• _PAGE EXTRACT_
>>>>

Experimental paradigm and stimuli. On each trial (a), the prime appeared for 33 ms. It was preceded and followed by either two masks (Experiments 1 and 2; shown here) or one mask (Experiment 3; not shown here). The first backward mask was presented with six colorful squares that overlapped its edges and extended its boundaries. This sequence repeated either three times (Experiments 1 and 2) or once (Experiment 3) and was followed by an unmasked target that appeared for 33 ms (Experiments 1 and 3) or 500 ms (Experiment 2), at either a reduced or full contrast. Then questions were presented following a blank interval. In the main session, subjects were asked to classify whether the target was weird or normal, rate prime visibility on a 4-point scale, and report whether the prime was weird or not. In both the calibration and visibility posttest conditions, subjects reported whether the prime was upright or inverted, and then rated its visibility. The enlarged examples (b) show congruent and incongruent versions of both a prime and a target.
Experiment 3 tested whether the results could be explained by habituation effects stemming from the repeated presentation of the prime. Thus, in that experiment, the sequence was presented only once. After this stimulation sequence, a target image appeared for either 33 ms (Experiments 1 and 3) or 500 ms (Experiment 2) at a contrast of 0.5 (Experiments 1 and 3) or 1.0 (Experiment 2). In all experiments, the target was not masked and thus always visible, but in Experiments 1 and 3, its visibility was substantially reduced given the short presentation duration and the lower contrast. The target was followed by a 17-ms blank ISI, after which a series of questions appeared, defined according to each experimental session.

<<<<

• _INFORMATION PROVIDED_
>>>>

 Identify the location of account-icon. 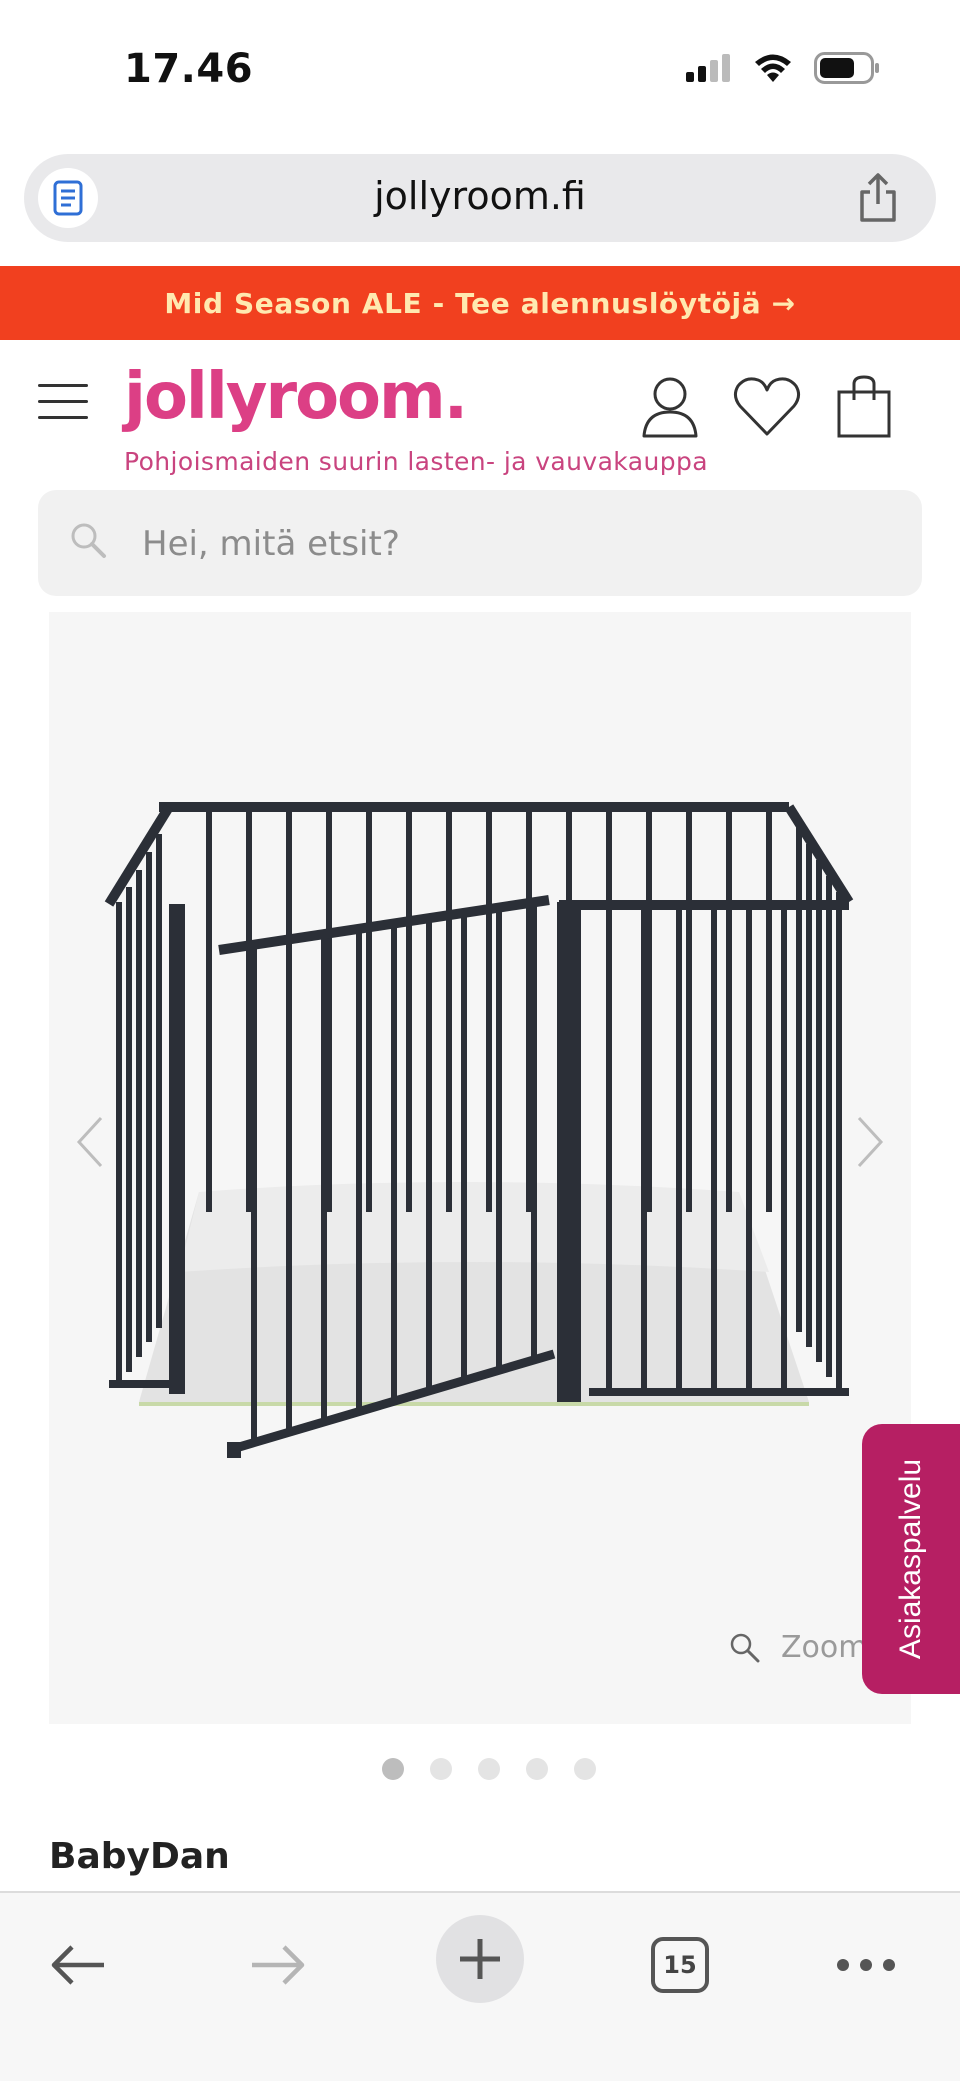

<<<<

• _WHAT TO WORK ON_
1 – In the masked-priming passage, what three things were subjects asked to do in the main session? List them all.
2 – Retype the part of the masked-priming passage that opens with the words containing "Experiment 3 tested" and closes with "each experimental session.".
3 – Continue the masked-priming passage from the point where it stops.

• _ANSWERS FOR THE TASKS_
1 –
- Classify whether the target was weird or normal
- Rate prime visibility on a 4-point scale
- Report whether the prime was weird or not

2 –
Experiment 3 tested whether the results could be explained by habituation effects stemming from the repeated presentation of the prime. Thus, in that experiment, the sequence was presented only once. After this stimulation sequence, a target image appeared for either 33 ms (Experiments 1 and 3) or 500 ms (Experiment 2) at a contrast of 0.5 (Experiments 1 and 3) or 1.0 (Experiment 2). In all experiments, the target was not masked and thus always visible, but in Experiments 1 and 3, its visibility was substantially reduced given the short presentation duration and the lower contrast. The target was followed by a 17-ms blank ISI, after which a series of questions appeared, defined according to each experimental session.

3 –
Calibration
The calibration phase was designed to determine prime and mask contrasts (defined by image transparency using MATLAB’s alpha function) for each subject separately, in order to reach the highest contrast of the prime for which subjects were still at chance performance. It included 72 trials in which primes were presented either upright or inverted (randomly intermixed, with the constraint that prime orientation was never the same in four consecutive trials). A staircase procedure (Levitt, 1971) was used, in which the initial mask’s contrast was set to 0.85 (Experiments 1 and 3) and 1.0 (Experiment 2), the initial prime contrast was set to 0.7 (Experiments 1 and 3) and 0.5 (Experiment 2), and the lowest possible prime contrast was set to 0.4 (Experiments 1, 2, and 3). Masks and prime contrasts were changed on the basis of subjects’ performance on an orientation judgment task, in which they had to determine whether the prime image was upright or inverted (for further details, see Mudrik & Koch, 2013). Across subjects, the averaged mask contrast was 0.98 (SD = 0.06), 0.96 (SD = 0.08), and 0.96 (SD = 0.08) and averaged prime contrast was 0.48 (SD = 0.08), 0.45 (SD = 0.04), and 0.56 (SD = 0.11), for Experiments 1, 2, and 3, respectively.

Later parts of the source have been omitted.